Although the state will bear the primary responsibility for monitoring recruitment regulations, social partners (i.e., trade unions and employers’ organisations) as well as non-governmental organisations can contribute to recruitment monitoring through self-regulation mechanisms, awareness-raising and advocacy campaigns.

Even before introducing new legislation governing the operation of private employment agencies, the government should be required to develop a monitoring and enforcing mechanism that ensures that all market actors meet the requirements. Licensing fees should be part of this mechanism. Monitoring and law enforcement can be carried out by the licensing authority or by regular labour inspection units and the police in the case of criminal activities. In order to operate effectively, law enforcement officials must have clear benchmarks and standards against which the performance of private employment agencies and other types of agencies can be evaluated. The conditions and criteria stipulated in the license can be used for this purpose, along with codes of conduct and relevant labour and immigration laws.

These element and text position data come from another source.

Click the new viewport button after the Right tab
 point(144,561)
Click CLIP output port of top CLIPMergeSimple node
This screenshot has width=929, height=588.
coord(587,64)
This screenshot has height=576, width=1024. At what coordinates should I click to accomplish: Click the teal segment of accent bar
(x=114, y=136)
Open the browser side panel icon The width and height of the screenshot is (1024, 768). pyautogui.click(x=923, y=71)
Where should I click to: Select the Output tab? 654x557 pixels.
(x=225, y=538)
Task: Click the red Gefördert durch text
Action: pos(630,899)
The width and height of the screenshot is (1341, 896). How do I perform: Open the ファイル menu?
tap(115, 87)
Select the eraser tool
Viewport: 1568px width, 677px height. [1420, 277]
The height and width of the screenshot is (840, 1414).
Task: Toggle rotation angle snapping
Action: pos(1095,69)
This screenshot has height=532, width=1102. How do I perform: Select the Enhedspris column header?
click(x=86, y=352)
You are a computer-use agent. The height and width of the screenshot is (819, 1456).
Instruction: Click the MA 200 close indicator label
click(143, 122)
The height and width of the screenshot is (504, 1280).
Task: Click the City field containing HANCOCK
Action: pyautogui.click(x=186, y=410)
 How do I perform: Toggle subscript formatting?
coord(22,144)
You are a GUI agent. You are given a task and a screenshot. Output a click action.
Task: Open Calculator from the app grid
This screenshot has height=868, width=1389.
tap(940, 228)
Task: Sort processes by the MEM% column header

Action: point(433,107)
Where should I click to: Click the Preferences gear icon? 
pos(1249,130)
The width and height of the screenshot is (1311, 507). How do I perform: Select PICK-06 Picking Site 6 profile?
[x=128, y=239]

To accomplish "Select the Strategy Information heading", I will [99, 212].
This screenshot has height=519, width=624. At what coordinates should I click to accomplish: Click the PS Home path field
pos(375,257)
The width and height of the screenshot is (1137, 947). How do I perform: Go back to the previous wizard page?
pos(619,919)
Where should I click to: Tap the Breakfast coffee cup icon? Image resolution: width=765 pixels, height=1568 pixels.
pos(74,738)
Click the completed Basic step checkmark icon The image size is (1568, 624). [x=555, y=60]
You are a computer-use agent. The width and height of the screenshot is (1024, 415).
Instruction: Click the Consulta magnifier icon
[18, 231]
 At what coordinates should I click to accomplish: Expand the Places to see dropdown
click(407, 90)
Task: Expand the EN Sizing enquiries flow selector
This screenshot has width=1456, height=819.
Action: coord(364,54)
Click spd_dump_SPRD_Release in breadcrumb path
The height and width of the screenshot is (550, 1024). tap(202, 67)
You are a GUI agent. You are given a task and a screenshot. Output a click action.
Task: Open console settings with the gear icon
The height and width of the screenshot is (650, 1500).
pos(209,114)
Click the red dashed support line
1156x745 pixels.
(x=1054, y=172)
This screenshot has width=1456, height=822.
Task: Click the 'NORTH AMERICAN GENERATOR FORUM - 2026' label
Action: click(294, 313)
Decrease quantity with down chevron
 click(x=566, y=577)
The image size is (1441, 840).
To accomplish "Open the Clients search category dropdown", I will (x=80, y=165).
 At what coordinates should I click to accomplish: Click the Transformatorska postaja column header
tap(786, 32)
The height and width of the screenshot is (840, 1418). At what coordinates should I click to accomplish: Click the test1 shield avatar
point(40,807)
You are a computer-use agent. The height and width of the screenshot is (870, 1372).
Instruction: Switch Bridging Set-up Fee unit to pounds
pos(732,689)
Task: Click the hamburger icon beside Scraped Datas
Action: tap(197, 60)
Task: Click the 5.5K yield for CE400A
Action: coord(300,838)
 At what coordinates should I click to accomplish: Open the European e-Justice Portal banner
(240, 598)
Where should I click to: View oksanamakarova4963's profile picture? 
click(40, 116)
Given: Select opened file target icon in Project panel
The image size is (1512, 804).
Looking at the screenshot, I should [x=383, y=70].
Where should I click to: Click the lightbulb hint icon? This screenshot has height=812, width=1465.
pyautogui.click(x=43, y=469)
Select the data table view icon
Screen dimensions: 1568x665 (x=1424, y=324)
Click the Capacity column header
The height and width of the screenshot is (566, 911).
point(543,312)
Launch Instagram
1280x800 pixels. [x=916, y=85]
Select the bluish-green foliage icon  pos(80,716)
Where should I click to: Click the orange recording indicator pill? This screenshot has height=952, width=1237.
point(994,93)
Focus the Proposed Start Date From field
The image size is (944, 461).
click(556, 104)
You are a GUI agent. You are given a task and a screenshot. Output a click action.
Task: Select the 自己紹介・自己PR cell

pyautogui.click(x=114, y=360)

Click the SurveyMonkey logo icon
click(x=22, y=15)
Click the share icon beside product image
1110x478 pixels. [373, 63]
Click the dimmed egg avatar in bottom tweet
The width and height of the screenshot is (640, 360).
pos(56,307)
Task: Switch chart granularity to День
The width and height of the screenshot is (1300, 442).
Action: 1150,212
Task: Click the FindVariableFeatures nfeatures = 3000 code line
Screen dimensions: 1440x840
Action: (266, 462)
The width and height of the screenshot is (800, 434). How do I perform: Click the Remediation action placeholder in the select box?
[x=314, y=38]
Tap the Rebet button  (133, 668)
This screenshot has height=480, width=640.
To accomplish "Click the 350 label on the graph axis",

Of course, there are downsides. Every company needs to make money to keep the lights on in the office. Temp agencies charge employers a fee for the services provided in order to stay in business. Although the fees ultimately save the company money in human resources costs, businesses are always looking for the best deal. A temp agency that has higher overhead to maintain a higher-quality talent pool may lose company clients to competitors charging less.

Temp agencies need to be aware of economic trends and be willing to negotiate fees with clients to retain long-term relationships. Temporary work agencies can make money by charging employers for all the services they provide. For example, a temp agency may charge businesses for recruiting, screening, testing and placing workers at their locations, as well as performing administrative and human resource duties.

The need for temporary work agencies will increase. Businesses will be outsourcing their human resource needs to companies that are experienced in recruiting, interviewing and screening potential employees. Workers are also using temp agencies more.